# "Singularity" Voting Thread



## Chesters Daughter (Nov 15, 2015)

Please take the time to *read the entries* and vote for the *three poems you consider most deserving*. It is *imperative* that you *use ALL THREE VOTES.

*Those who vote for less than three entries or who vote for their own work will be regarded as "spoiled votes" and discounted.
*
Members who vote for their own work will also have their entry disqualified*, so please double check your votes before submitting them.

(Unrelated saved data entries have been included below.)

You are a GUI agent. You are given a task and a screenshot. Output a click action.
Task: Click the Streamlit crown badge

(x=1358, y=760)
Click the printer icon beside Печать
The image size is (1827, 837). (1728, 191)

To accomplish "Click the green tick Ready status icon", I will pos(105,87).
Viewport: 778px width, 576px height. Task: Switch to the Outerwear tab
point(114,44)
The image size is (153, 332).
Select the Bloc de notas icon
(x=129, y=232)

Members who create duplicate accounts to vote for themselves will also have their entry disqualified and all of their accounts banned.

The entrant who receives most votes gets a one month FoWF subscription and the Laureate award.

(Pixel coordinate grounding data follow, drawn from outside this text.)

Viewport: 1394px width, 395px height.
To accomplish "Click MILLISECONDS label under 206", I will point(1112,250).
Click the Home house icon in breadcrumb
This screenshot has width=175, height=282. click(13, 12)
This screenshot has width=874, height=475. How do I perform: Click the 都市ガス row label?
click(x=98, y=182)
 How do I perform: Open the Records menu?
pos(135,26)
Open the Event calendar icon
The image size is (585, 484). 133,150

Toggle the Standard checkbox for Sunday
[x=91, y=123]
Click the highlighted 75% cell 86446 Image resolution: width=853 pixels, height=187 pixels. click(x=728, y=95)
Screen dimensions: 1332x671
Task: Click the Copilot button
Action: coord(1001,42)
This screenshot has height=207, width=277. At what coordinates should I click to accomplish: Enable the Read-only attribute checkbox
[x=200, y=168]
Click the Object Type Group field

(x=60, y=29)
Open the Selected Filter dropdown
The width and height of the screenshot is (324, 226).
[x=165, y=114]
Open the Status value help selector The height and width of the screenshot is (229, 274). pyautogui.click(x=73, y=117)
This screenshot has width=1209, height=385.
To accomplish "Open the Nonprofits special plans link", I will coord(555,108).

*Please leave comments and/or feedback in this thread.
*

*Those who care to utilize the "like" function may now click to their heart's content.

**
This poll will close on November** 25th, 2015 at 7:00pm EST*.


----------



## escorial (Nov 16, 2015)

voted


----------



## Harper J. Cole (Nov 16, 2015)

Thank you, I've voted. Tricky topic, that one; good efforts all round.


----------



## Nellie (Nov 16, 2015)

Another tough one, but I finally made my decision and voted.


----------



## Phil Istine (Nov 18, 2015)

Once again it was tricky picking the ones that I regarded as the best three.
I just went through the poems, scored them on several criteria, and went with the three highest scores.  Even after that I questioned my judgement, but it is what it is.


----------



## Firemajic (Nov 24, 2015)

Wow... fabulous ....


----------